One strategy to prevent digging in heavy clay, rocky, or sandy soil is to construct raised beds for your plants. In order to get the most out of the sunshine that is available, it is possible to create a raised bed in an urban garden directly on top of a concrete slab. Gardeners who have trouble moving about may continue their hobby with the assistance of raised beds, which bring the soil and plants to a more convenient height. Even if it’s not too difficult to construct a raised bed, you will still need to fill it with soil and compost when you’re done.

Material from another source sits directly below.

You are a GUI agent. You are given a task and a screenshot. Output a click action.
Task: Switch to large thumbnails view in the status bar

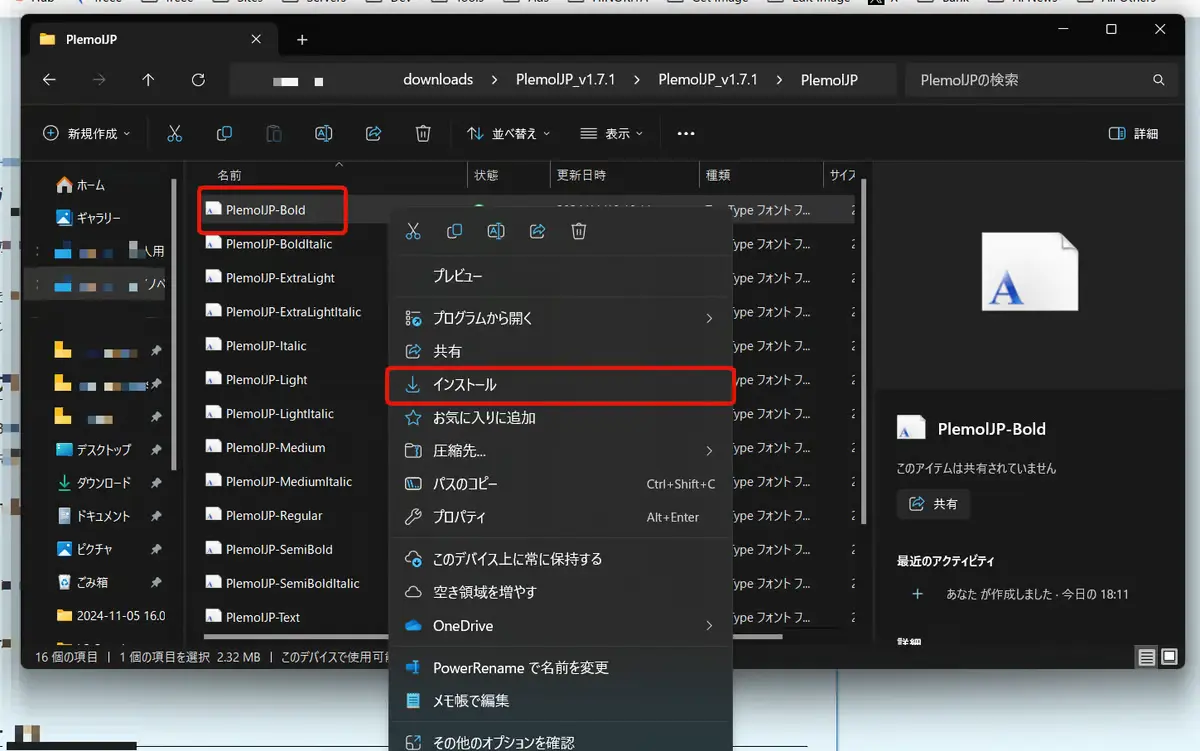click(1168, 657)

Soil Mixes for Raised Beds

The traditional soil-based mixture for a raised bed consists of garden soil, compost, and sharp sand all mixed together in equal quantities. You may use perlite instead of sand to assist lighten the soil if it is heavy clay, which is the kind of soil you have. If, on the other hand, the soil in your garden is sandy, a combination of one part soil and two parts compost will provide the additional organic matter that your plants need to grow. If you don’t have access to garden soil, you may easily start a garden by combining equal parts bagged topsoil and compost. This requires the least amount of work on your part.

How Much Do You Need?

It takes one cubic yard of soil mix to completely fill a raised bed that is four feet wide by eight feet long and ten inches high. A cubic yard equals 27 cubic feet. To put this quantity into perspective, a trash can with a capacity of 30 gallons may store between 4 and 5 cubic feet of material. Therefore, to fill your raised bed, you will need around two garbage cans’ worth of garden soil, compost, and sand. Even though it may seem like a lot of dirt, if you create your own compost pile within the raised bed in the autumn using manure, grass clippings, dried leaves, and food wastes, your raised bed will be ready for planting in the spring. The compost pile should be at least three feet tall.